Most clients are already in pain or suffering from some sports-related injuries before they turn to massage, but why does everyone let it get to that stage? It is far more sensible to take regular massage as a preventative measure so that such injuries do not occur and to increase your overall sense of wellbeing for optimum physical and mental performance.
Evidence for the therapeutic and clinical benefits of massage, from both research studies and patient reports, has always been extremely strong and many sports injury specialists say massage is very effective in treating and reducing soft tissue injuries, improving muscle conditioning and fluid movement, improving general athletic performance and enhancing a state of wellbeing.
The power of healing in massage is the energy that flows through the therapist’s hands in touch to refresh, regenerate and revitalise.
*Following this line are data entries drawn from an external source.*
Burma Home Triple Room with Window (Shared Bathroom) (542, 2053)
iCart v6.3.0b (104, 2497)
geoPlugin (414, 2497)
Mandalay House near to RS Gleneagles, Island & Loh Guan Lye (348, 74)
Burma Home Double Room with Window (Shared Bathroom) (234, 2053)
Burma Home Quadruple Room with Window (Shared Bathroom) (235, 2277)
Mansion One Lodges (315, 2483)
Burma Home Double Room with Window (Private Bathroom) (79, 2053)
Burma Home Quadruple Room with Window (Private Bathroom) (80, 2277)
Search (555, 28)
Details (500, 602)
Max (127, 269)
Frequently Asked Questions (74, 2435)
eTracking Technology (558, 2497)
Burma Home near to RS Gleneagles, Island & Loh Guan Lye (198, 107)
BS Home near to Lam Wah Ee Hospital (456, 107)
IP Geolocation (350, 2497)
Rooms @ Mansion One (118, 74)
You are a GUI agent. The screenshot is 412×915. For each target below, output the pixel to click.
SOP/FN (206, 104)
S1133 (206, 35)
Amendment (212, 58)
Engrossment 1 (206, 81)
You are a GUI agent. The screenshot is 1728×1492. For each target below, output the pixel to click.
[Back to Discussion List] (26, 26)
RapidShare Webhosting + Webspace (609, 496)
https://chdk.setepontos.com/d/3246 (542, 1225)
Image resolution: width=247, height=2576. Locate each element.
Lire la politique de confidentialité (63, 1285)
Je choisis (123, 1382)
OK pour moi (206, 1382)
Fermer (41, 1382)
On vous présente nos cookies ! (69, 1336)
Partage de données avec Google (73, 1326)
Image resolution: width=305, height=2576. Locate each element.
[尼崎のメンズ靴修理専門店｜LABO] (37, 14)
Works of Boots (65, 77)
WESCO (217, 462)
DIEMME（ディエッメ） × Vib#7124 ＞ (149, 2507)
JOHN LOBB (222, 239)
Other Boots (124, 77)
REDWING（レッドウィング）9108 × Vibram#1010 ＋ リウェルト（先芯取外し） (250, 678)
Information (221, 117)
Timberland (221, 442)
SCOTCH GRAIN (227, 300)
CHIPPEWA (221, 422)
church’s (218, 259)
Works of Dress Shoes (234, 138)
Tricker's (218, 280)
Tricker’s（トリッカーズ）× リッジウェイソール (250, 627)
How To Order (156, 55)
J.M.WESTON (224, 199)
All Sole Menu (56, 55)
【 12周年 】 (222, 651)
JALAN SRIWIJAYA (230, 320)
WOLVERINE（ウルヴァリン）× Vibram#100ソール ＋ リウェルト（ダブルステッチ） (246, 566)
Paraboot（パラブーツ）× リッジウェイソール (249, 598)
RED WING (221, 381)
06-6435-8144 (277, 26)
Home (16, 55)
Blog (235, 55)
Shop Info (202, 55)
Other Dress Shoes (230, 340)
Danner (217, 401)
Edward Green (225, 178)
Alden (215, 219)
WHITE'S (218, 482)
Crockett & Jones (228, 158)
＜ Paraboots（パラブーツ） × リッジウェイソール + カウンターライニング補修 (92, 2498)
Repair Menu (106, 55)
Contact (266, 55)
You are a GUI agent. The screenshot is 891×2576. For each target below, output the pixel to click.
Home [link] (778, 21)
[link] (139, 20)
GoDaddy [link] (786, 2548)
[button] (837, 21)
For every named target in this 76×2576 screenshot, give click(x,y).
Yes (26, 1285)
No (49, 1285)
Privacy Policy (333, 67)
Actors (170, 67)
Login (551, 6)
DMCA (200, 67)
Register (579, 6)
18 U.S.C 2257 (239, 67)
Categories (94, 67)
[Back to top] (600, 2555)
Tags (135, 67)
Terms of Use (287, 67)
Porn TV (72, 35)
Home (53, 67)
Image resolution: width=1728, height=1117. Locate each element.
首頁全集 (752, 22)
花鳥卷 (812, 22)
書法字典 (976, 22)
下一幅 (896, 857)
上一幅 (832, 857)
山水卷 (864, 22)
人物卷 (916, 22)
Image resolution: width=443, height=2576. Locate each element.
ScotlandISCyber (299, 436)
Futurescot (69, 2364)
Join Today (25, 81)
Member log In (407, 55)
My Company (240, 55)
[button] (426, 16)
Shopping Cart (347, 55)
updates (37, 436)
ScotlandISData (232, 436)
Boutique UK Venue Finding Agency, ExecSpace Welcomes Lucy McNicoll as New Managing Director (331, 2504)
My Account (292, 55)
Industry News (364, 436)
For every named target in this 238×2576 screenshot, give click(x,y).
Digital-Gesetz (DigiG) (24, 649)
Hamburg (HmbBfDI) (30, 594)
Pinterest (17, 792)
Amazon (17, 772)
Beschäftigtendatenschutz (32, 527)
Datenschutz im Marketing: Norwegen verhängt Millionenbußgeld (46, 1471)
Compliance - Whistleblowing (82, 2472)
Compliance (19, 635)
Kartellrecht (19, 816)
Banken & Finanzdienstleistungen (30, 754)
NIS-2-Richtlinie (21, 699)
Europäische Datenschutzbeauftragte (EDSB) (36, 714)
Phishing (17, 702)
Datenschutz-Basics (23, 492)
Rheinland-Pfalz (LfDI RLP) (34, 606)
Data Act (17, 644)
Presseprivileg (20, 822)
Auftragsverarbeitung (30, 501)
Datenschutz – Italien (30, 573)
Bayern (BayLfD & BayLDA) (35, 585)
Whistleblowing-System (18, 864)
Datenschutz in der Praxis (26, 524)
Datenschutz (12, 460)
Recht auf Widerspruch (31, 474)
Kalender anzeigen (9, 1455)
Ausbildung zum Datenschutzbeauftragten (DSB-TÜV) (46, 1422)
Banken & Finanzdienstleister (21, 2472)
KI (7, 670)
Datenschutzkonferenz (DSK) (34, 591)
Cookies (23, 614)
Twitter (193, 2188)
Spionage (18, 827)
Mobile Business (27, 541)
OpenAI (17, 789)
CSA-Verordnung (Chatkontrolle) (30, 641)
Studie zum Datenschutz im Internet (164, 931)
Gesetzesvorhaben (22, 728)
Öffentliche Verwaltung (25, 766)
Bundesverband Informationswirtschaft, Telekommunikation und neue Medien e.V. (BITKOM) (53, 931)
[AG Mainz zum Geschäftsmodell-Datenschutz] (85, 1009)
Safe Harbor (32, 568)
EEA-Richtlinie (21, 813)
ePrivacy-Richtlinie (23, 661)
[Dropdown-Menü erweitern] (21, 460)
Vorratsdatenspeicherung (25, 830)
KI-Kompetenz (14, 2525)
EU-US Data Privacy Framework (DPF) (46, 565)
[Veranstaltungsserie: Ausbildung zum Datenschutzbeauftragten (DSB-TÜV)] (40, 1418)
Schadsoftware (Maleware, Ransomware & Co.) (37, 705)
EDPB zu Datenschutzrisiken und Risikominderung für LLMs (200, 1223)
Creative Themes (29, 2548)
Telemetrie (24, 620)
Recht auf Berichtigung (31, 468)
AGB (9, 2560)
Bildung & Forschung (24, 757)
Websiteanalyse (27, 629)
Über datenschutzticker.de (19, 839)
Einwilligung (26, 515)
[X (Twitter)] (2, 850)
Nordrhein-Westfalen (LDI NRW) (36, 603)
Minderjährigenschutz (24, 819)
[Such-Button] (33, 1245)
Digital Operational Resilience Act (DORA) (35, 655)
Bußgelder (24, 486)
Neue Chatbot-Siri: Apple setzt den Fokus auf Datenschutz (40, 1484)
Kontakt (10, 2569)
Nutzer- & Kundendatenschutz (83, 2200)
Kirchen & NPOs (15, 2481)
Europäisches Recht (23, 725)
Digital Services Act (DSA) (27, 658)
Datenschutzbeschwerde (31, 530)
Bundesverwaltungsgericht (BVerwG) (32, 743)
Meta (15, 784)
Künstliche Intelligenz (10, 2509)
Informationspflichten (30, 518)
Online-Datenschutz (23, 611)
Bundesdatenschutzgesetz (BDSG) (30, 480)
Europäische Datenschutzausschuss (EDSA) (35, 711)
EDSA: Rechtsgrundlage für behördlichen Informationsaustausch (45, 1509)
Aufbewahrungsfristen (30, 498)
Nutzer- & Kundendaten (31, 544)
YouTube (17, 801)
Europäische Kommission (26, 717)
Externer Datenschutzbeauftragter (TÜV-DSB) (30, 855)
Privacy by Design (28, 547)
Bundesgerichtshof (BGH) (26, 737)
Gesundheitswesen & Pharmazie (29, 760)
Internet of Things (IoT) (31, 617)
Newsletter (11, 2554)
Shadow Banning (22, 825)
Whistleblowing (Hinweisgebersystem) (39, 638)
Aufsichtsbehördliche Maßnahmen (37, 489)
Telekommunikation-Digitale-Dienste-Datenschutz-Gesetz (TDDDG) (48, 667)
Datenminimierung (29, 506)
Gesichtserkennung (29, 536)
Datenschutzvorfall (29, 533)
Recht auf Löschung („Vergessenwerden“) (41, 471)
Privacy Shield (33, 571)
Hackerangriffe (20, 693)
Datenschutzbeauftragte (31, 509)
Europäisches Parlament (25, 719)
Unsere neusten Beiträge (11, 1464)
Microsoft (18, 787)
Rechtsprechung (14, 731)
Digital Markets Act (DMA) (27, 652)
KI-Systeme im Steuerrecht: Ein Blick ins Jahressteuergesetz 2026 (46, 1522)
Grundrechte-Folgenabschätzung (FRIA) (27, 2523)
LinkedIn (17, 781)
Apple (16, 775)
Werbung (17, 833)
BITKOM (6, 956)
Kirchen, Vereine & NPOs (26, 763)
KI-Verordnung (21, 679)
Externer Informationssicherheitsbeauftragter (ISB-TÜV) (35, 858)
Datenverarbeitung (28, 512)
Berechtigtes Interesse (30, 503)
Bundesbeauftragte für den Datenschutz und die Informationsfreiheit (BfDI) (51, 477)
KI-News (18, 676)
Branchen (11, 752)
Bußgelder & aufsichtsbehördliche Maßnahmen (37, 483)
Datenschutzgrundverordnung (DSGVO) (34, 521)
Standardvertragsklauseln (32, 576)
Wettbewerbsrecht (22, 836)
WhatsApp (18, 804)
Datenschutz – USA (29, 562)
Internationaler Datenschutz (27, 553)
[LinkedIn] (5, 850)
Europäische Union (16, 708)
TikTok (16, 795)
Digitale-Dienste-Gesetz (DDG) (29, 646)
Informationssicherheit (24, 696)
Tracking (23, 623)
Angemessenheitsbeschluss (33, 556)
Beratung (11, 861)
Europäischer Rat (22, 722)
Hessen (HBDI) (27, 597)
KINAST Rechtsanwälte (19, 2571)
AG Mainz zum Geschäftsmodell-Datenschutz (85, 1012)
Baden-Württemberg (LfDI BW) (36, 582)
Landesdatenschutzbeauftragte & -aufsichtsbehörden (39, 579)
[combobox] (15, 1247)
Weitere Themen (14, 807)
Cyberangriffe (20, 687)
There are several forms of massage on offer, and it can be confusing to know what will work best for a particular ailment or condition. Some full body massage concentrates more on relaxing the client whilst others will work more deeply at repairing damaged muscle tissue.
Sports Massage is often used to alleviate stress and aid relaxation as well as to relieve pain and to facilitate healing from injury. A sports massage uses powerful techniques and trigger point work on specific muscles and areas of the body to invigorate and refresh. Sports massage is a part of many cancer care programmes and is used for premature babies, infants, young children and older people. It also plays an important part in sports therapy in the prevention of injuries.
Deep Tissue Massage
Deep Tissue Massage is a powerful form of remedial massage that focuses on the deeper layers of muscle tissue used to treat chronic pain and restricted mobility. It is also useful in recovery from sporting injuries and treating repetitive strain injury, osteoarthritis and lower back pain or spasms from poor posture or incorrect lifting.
Deep tissue massage focuses on the deeper layers of muscle tissue to reach the deep sections of thick muscles, specifically the individual muscle fibres. Movements are generally slower and the pressure deeper and more focused on specific areas of tension and pain.
Once experienced, many people continue to choose deep tissue massage over lighter styles for the increased degree of relaxation, alleviation of pain, and the generally longer lasting benefits that it provides. Massage is believed to stimulate skin receptors and the nervous system, triggering the release of ‘feel-good’ chemicals, known as endorphins, which help us relax. It is known to help ‘block’ pain signals.
Therefore a massage after yoga can also help alleviate issues that have arisen during your practice such as muscular tightness or any inflammation.